= WORK INSTRUCTIONS =
Could you retype exactly the line containing "Where should I" and every line after it in the data below, leaving out the pictures?

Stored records
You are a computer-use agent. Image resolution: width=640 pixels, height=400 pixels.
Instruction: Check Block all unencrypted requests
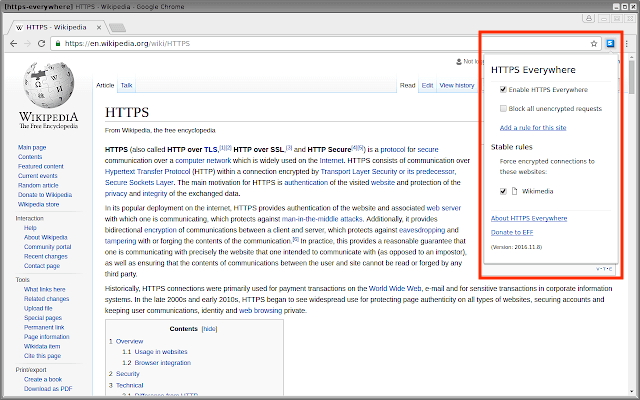pyautogui.click(x=503, y=108)
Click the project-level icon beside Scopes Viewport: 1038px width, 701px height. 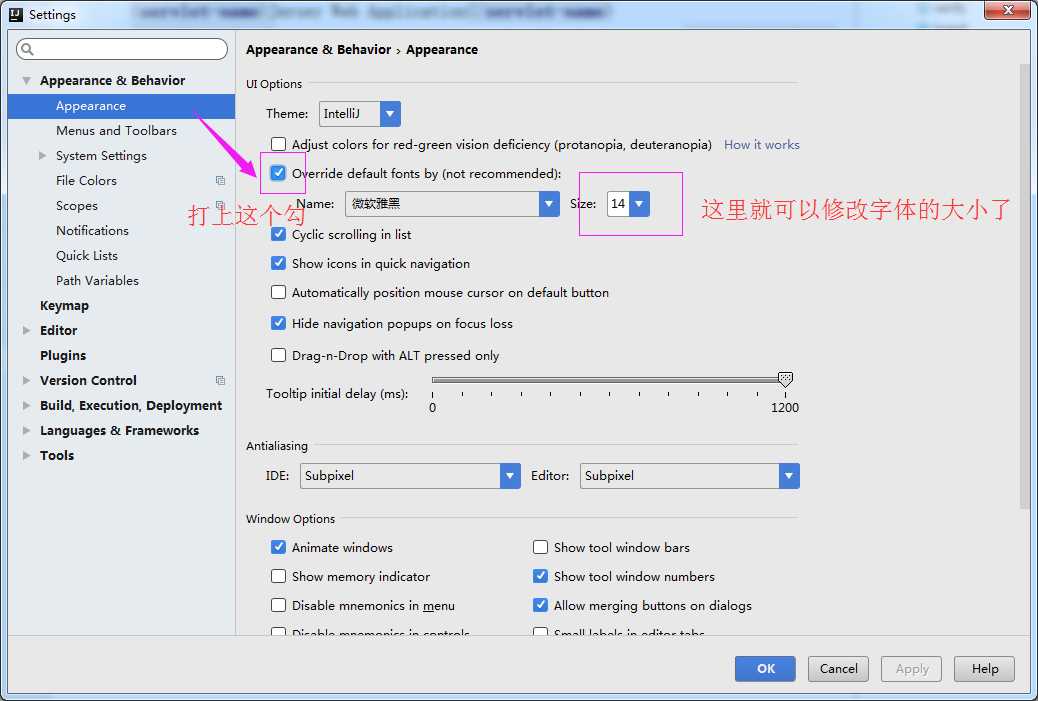(220, 206)
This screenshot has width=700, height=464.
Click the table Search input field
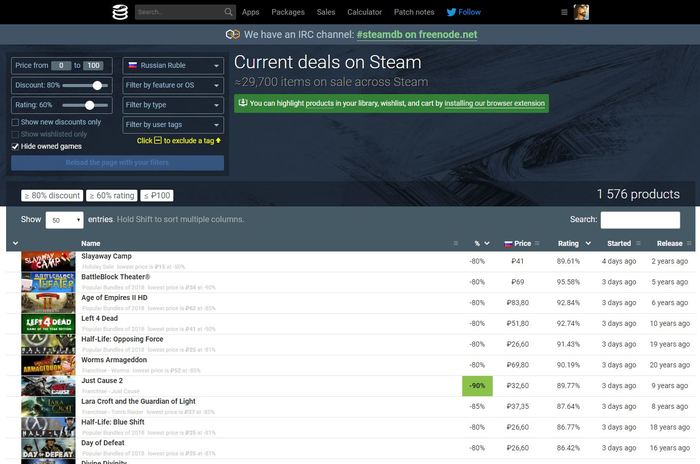[640, 219]
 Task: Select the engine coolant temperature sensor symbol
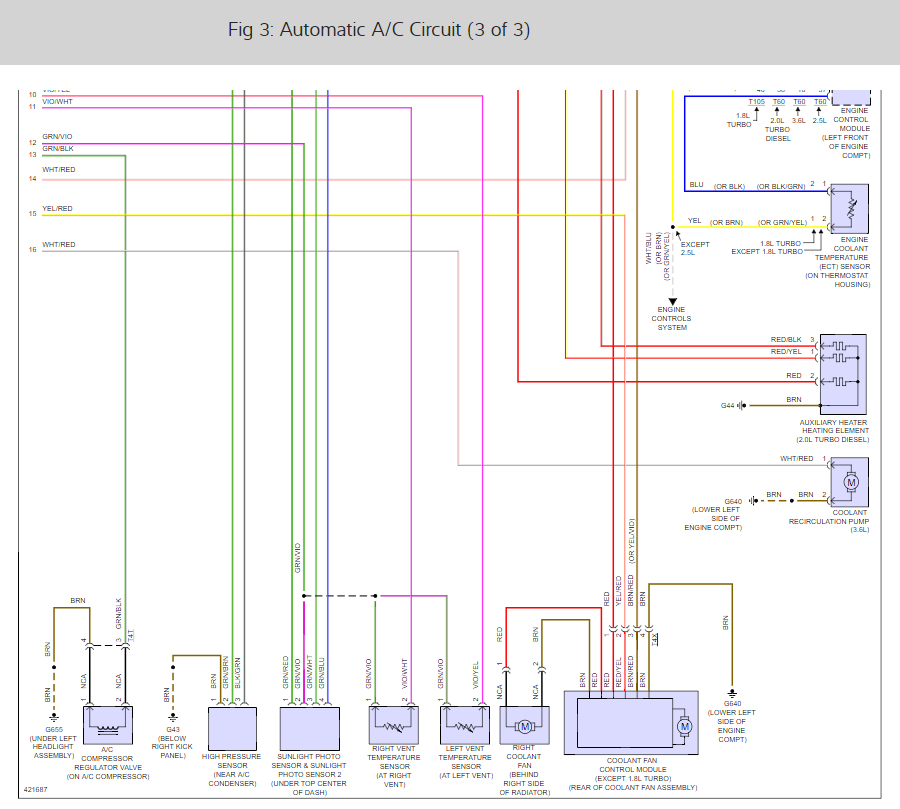[849, 208]
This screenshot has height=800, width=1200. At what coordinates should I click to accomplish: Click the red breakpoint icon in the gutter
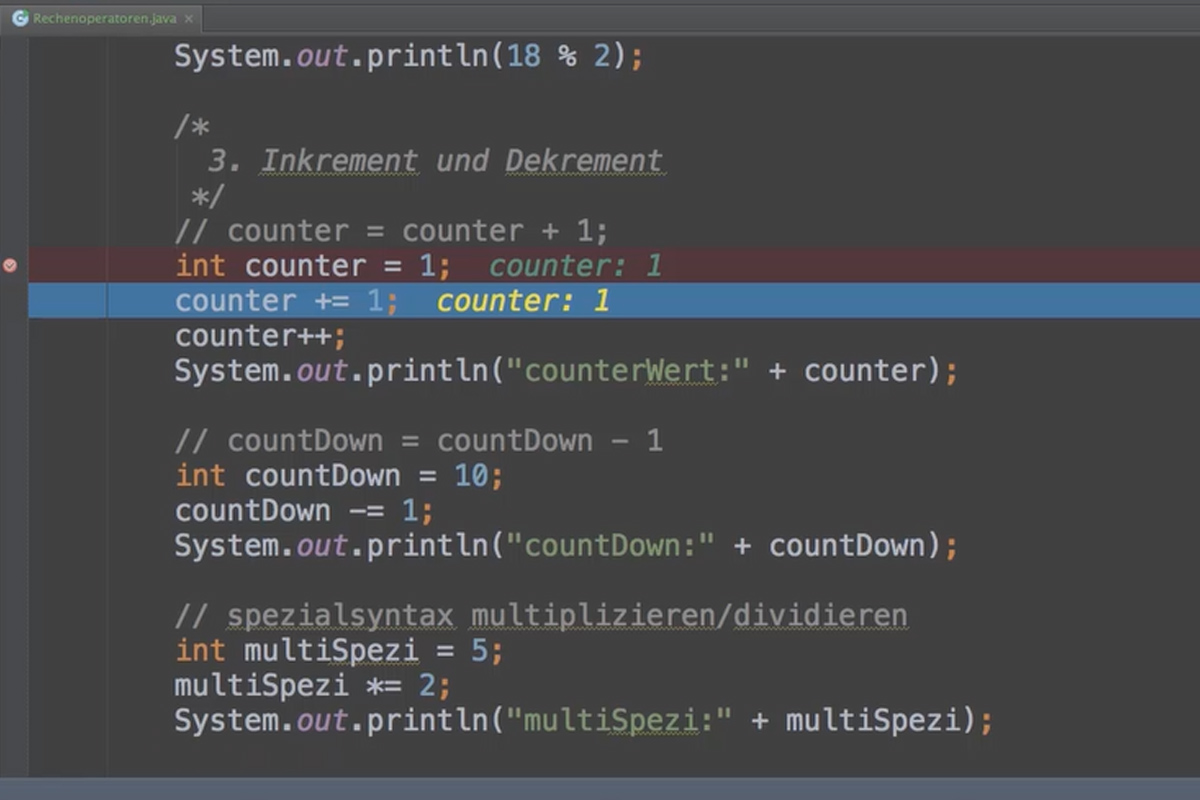click(10, 266)
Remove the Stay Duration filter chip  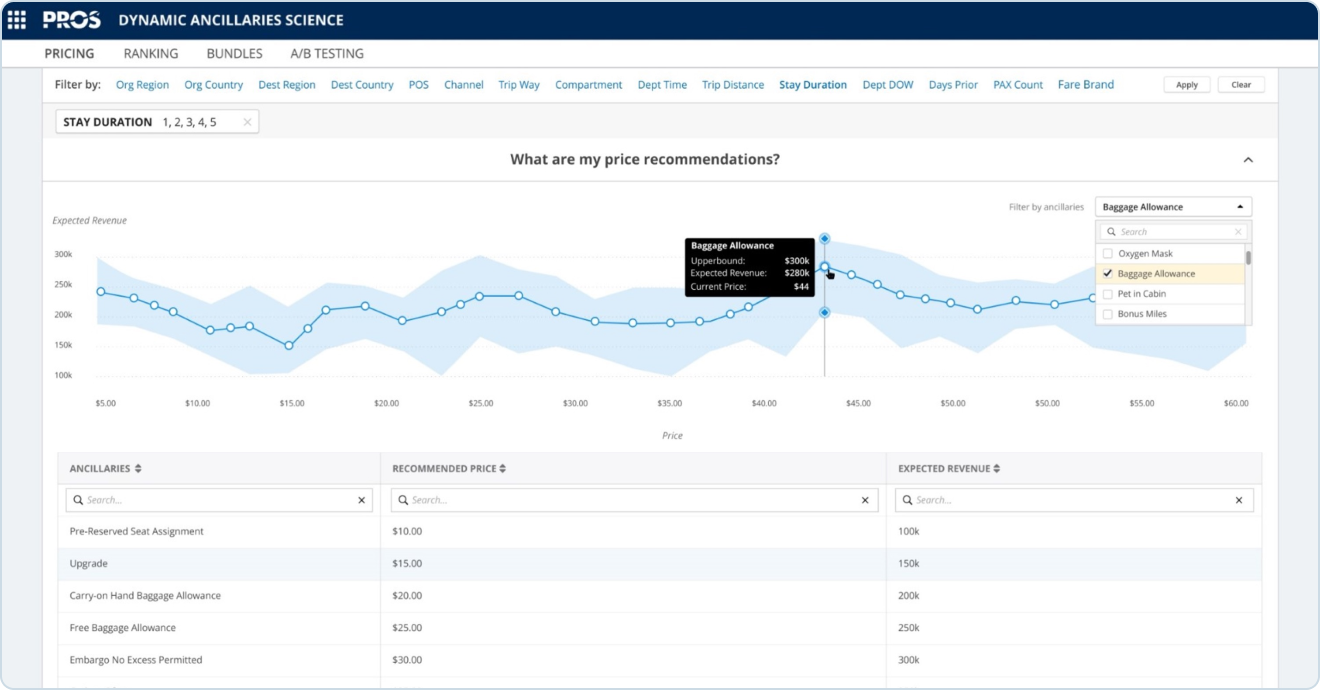(247, 122)
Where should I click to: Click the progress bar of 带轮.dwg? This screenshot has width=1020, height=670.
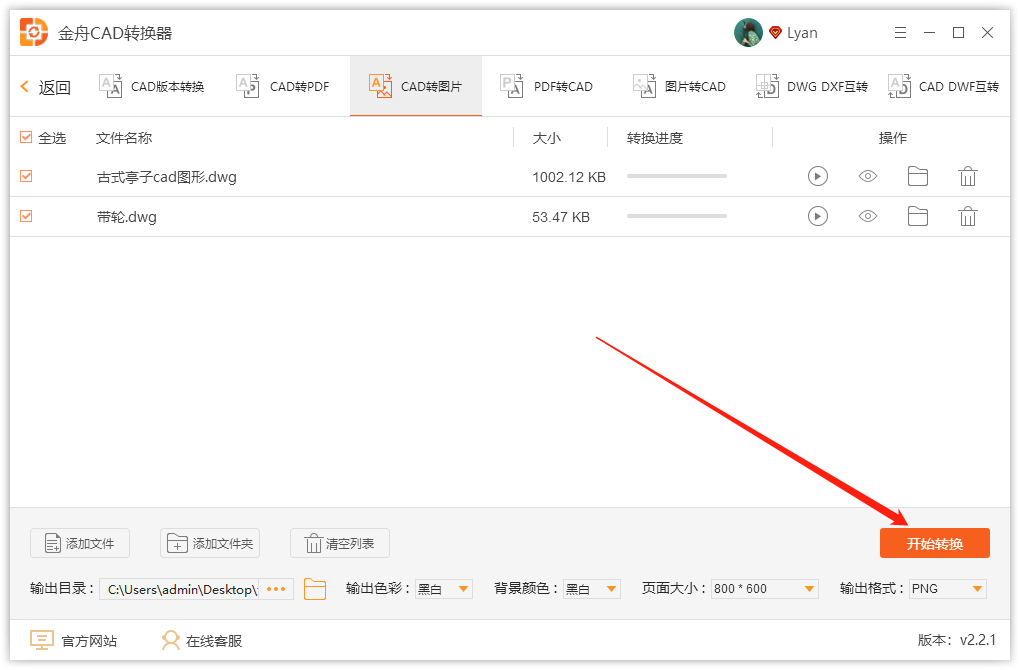click(676, 216)
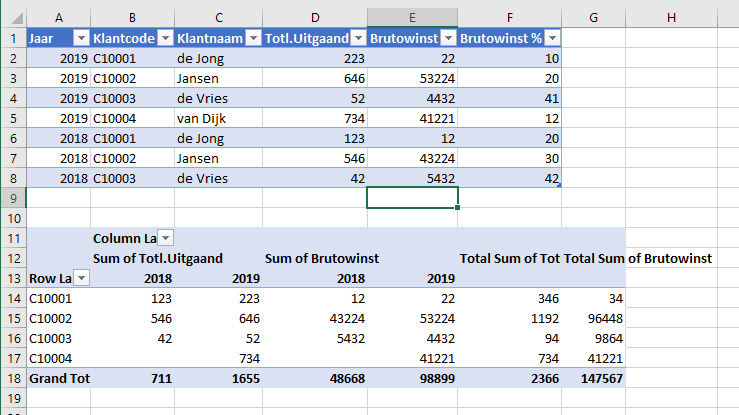Click the fill handle of selected cell E9
Image resolution: width=739 pixels, height=415 pixels.
pos(457,208)
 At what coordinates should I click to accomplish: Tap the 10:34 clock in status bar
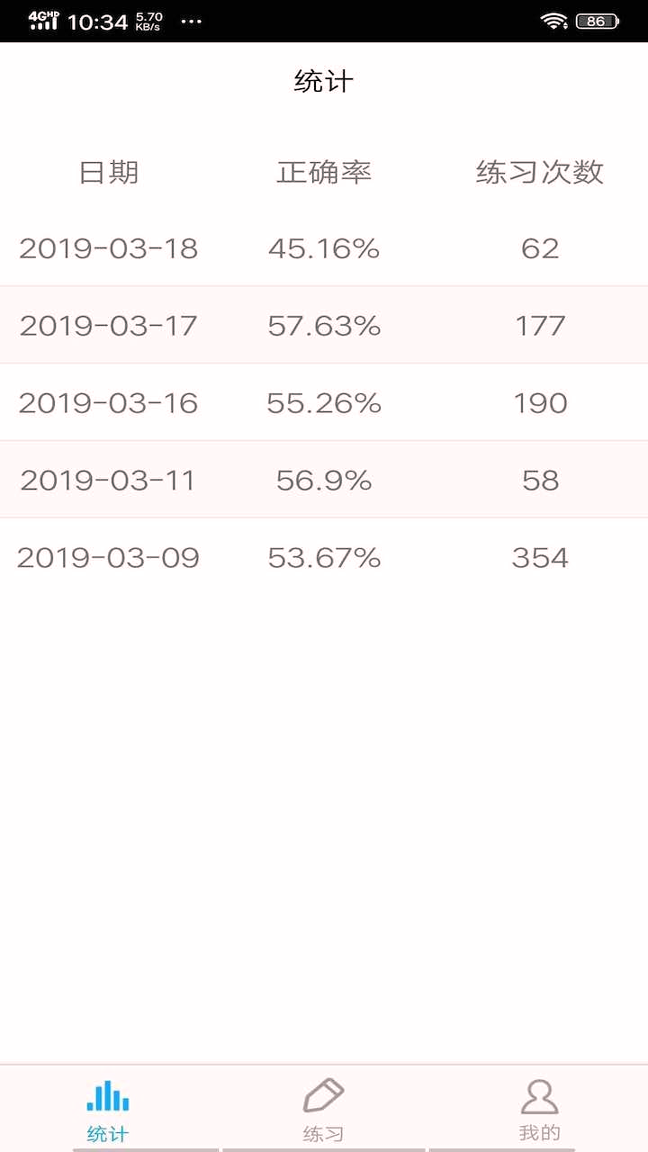click(x=97, y=21)
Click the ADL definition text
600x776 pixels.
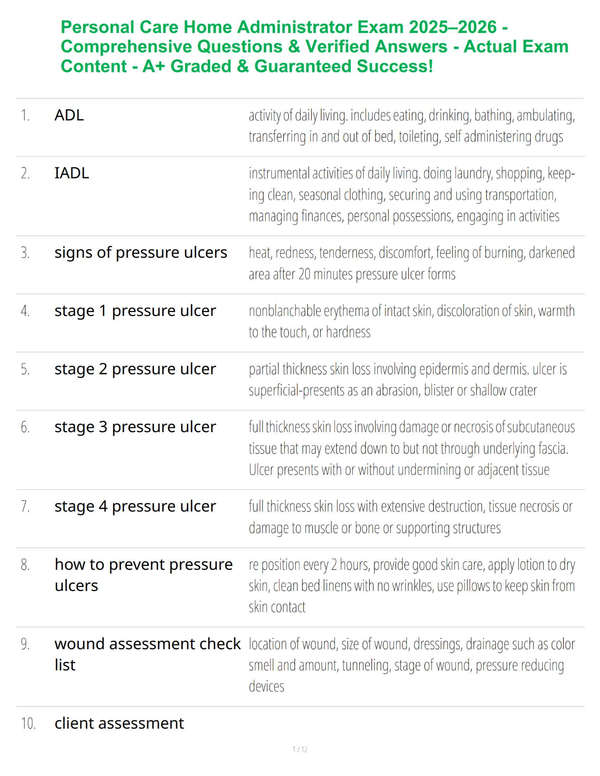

= ANSWER BOX =
Where should I click to: Click the progress bar of 带轮.dwg? This screenshot has width=1020, height=670.
click(676, 216)
Click the fill handle of selected cell E9
Image resolution: width=739 pixels, height=415 pixels.
pos(457,208)
 At what coordinates should I click to accomplish: Tap the 10:34 clock in status bar
click(x=97, y=21)
Click the ADL definition text
600x776 pixels.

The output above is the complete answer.